Abstract Background Breast cancer survival in sub-Saharan Africa (SSA) is low, but when diagnosed with breast cancer, many women in SSA also have other chronic conditions. We investigated the impact of multimorbidity (≥ 2 other chronic conditions) on overall survival among women with breast cancer in South Africa. Methods Between July 1, 2015 and December 31, 2019, we enrolled women newly diagnosed with breast cancer at six public hospitals participating in the South African Breast Cancer and HIV Outcomes (SABCHO) Study. We examined seven chronic conditions (obesity, hypertension, diabetes, HIV, cerebrovascular diseases (CVD), asthma/chronic obstructive pulmonary disease, and tuberculosis), and we compared socio-demographic, clinical, and treatment factors between patients with and without each condition, and with and without multimorbidity. We investigated the association of multimorbidity with overall survival using multivariable Cox proportional hazard models. Results Of 3,261 women included in the analysis, 45% had multimorbidity; obesity (53%), hypertension (41%), HIV (22%), and diabetes (13%) were the most common individual conditions.
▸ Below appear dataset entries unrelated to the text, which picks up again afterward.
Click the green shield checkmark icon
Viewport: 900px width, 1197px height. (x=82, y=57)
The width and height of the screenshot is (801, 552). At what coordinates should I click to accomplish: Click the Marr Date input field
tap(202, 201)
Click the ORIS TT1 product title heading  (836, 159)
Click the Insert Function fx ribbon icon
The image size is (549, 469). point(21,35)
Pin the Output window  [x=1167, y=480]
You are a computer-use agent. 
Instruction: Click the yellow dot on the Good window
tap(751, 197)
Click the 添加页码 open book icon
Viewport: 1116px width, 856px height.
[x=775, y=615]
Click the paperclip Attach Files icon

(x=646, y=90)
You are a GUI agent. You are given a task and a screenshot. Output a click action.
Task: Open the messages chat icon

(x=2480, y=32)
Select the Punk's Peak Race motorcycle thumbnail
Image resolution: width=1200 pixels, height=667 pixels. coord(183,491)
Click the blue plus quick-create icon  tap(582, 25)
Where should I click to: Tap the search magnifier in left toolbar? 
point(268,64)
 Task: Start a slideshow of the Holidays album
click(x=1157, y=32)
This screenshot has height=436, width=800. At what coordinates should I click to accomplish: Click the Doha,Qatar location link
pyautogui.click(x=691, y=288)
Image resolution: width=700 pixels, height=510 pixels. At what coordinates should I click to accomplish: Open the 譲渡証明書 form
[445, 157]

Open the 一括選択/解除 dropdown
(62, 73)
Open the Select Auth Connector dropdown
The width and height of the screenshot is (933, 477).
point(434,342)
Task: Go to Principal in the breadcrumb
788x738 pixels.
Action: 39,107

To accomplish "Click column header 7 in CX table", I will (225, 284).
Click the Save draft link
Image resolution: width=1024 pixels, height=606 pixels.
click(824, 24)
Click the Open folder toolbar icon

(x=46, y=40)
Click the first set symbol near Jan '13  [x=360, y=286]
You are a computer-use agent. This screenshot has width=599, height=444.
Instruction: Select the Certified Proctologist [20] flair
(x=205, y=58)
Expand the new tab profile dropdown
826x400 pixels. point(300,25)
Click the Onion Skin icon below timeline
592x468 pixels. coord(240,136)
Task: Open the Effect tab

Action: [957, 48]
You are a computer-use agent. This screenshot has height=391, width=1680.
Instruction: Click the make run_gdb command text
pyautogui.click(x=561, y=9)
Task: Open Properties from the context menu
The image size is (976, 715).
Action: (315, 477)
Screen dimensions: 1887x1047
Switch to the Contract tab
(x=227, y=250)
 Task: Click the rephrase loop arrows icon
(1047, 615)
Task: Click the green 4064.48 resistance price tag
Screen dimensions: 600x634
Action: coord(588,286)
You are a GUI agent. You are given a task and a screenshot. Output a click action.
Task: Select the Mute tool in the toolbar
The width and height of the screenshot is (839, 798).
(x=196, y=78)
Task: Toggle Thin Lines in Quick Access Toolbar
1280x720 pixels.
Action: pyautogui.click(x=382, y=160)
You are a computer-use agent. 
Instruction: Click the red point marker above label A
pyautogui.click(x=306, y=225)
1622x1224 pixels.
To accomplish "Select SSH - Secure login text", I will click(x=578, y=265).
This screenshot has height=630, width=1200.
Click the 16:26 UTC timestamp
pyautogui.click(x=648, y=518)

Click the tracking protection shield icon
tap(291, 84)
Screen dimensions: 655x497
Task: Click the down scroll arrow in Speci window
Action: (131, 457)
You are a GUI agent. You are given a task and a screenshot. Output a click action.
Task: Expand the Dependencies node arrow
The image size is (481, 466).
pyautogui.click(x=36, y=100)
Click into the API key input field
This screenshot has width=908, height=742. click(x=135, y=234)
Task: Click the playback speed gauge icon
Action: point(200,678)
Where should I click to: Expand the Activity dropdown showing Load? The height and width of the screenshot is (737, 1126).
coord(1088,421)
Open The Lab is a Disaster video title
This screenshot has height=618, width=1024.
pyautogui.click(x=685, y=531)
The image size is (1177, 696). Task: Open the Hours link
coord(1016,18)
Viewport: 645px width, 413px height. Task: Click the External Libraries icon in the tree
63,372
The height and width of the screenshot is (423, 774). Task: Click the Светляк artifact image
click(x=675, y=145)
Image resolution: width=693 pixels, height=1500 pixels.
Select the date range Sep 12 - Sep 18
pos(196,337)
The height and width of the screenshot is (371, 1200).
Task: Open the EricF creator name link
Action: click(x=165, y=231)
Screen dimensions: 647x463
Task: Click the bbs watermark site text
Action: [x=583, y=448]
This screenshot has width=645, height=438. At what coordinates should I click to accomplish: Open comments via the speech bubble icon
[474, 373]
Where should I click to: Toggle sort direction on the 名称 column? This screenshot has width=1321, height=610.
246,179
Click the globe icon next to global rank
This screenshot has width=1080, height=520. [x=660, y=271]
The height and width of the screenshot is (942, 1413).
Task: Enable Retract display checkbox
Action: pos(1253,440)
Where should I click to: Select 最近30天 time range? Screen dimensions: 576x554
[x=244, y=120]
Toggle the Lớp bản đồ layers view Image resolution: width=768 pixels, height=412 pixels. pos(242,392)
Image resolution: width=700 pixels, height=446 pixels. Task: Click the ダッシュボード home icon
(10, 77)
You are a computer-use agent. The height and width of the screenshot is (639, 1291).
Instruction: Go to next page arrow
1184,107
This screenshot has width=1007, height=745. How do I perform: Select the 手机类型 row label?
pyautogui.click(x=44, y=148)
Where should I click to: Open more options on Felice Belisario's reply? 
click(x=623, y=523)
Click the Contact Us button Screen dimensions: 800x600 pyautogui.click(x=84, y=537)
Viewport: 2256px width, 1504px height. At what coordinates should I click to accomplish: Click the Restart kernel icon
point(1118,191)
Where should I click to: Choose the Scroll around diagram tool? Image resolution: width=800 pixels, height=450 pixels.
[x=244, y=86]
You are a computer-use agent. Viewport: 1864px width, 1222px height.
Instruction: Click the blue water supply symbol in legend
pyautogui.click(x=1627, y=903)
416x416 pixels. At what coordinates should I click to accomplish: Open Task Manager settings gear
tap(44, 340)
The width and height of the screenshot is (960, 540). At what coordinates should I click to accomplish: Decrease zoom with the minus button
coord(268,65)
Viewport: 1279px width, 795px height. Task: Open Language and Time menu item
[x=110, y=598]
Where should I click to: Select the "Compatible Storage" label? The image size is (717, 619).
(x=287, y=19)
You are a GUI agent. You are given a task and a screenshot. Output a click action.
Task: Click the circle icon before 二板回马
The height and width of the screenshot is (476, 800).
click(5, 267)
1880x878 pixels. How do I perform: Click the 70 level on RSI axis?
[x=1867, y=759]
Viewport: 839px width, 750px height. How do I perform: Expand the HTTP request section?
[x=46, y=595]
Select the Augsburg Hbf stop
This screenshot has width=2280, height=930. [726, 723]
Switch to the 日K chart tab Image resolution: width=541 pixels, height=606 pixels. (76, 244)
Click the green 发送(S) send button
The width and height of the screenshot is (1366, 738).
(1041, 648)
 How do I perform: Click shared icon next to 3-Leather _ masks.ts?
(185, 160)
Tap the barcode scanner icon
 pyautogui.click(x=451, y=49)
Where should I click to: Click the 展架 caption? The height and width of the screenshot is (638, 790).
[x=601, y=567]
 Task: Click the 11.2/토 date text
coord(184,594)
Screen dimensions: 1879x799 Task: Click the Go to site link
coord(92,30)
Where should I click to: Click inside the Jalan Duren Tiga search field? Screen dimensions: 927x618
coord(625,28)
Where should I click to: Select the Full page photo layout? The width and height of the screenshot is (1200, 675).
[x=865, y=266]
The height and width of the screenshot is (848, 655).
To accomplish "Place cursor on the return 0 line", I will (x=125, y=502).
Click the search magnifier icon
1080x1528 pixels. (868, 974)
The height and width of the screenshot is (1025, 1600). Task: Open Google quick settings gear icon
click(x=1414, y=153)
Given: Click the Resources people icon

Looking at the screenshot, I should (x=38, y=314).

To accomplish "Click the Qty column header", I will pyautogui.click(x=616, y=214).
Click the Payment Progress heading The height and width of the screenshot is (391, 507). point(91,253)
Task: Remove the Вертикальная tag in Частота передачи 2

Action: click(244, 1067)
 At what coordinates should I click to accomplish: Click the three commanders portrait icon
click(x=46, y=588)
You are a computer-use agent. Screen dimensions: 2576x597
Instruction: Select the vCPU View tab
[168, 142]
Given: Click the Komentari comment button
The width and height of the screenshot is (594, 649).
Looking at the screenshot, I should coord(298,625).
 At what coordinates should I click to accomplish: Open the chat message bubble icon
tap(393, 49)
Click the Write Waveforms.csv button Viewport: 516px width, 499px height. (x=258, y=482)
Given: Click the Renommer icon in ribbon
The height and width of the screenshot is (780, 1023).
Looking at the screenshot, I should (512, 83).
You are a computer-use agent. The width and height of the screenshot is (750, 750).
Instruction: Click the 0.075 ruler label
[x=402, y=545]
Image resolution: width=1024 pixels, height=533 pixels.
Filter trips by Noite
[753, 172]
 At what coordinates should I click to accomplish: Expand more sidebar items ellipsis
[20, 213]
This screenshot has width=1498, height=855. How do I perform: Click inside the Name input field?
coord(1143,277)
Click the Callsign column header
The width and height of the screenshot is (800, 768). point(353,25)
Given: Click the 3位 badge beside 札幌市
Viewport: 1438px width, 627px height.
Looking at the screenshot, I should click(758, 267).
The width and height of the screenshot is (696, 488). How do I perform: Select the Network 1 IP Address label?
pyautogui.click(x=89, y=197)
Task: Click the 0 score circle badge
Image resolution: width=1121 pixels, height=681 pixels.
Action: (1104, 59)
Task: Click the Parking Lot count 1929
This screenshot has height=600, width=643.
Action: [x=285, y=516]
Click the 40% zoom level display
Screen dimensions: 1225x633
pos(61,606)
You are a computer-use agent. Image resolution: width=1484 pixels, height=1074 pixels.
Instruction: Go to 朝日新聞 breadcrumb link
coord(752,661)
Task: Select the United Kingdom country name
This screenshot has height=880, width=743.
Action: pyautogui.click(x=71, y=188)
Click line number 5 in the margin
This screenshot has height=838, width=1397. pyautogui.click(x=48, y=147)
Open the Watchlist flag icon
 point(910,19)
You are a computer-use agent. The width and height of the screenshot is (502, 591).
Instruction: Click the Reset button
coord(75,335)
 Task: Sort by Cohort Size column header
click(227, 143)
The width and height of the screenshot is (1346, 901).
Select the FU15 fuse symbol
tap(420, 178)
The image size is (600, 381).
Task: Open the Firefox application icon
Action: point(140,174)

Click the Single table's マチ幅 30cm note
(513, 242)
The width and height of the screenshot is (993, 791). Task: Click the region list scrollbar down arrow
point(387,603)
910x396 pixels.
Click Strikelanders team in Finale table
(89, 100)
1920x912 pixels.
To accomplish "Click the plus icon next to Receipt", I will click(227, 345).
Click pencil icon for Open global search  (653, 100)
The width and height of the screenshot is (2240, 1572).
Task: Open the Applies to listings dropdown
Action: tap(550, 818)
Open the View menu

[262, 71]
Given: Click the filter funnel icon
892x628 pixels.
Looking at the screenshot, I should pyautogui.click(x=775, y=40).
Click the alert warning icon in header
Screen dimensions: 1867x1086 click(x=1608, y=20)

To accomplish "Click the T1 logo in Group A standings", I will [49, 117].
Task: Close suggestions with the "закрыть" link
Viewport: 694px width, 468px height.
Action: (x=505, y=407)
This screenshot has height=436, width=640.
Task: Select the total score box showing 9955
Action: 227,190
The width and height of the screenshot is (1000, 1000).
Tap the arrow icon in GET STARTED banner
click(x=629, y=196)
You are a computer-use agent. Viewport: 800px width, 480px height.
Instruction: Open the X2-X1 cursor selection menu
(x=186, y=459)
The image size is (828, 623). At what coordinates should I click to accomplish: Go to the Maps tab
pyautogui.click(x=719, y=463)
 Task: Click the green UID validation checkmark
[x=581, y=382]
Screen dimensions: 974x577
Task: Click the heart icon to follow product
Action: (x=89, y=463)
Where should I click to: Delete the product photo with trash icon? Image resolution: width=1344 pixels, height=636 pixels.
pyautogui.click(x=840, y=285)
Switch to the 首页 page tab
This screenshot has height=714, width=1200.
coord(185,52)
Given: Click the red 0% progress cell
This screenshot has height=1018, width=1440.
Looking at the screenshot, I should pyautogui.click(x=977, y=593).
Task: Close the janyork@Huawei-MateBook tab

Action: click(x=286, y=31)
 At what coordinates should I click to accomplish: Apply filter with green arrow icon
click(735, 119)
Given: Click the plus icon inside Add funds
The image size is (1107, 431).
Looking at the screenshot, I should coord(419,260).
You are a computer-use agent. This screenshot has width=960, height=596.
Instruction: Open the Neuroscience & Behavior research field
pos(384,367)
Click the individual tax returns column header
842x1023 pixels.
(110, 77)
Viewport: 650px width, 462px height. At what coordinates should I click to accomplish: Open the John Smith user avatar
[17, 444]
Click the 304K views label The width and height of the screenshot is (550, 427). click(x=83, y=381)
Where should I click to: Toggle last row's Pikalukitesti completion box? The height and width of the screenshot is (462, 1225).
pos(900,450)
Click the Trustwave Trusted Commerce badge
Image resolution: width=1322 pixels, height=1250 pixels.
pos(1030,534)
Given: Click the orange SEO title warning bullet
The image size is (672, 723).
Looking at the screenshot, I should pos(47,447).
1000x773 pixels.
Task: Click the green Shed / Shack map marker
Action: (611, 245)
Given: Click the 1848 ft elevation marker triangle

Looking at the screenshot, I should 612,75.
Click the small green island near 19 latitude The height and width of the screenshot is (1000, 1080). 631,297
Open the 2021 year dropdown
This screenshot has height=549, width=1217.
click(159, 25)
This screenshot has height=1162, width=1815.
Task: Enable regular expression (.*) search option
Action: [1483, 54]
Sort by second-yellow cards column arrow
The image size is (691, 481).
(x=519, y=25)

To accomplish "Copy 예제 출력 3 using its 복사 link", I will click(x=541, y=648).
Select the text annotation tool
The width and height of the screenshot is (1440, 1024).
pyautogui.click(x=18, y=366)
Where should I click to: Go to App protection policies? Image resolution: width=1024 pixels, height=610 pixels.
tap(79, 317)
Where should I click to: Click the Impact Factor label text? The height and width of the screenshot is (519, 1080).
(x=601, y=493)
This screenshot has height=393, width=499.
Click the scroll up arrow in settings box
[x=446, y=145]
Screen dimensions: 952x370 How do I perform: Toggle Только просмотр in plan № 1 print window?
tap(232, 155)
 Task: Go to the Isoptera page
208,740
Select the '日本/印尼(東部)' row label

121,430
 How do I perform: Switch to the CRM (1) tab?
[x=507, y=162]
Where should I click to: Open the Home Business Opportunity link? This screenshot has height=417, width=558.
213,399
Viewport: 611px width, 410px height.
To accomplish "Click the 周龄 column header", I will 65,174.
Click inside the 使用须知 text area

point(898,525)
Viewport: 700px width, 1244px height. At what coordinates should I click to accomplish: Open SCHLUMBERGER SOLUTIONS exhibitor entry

Women with multimorbidity had poorer overall survival at 3 years than women without multimorbidity in both the full cohort (60.8% vs. 64.3%, P = 0.036) and stage groups: stages I-II, 80.7% vs. 86.3% (p = 0.005), and in stage III, 53.0% vs. 59.4% (p = 0.024). In an adjusted model, women with diabetes (hazard ratio (HR) = 1.20, 95% confidence interval (CI) = 1.03–1.41), CVD (HR = 1.43, 95% CI = 1.17–1.76), HIV (HR = 1.21, 95% CI = 1.06–1.38), obesity + HIV (HR = 1.24 95% CI = 1.04–1.48), and multimorbidity (HR = 1.26, 95% CI = 1.13–1.40) had poorer overall survival than women without these conditions. Conclusions Irrespective of stage, multimorbidity at breast cancer diagnosis was an important prognostic factor for survival in our SABCHO cohort. The high prevalence of multimorbidity in our cohort calls for more comprehensive care to improve outcomes for South African women with breast cancer.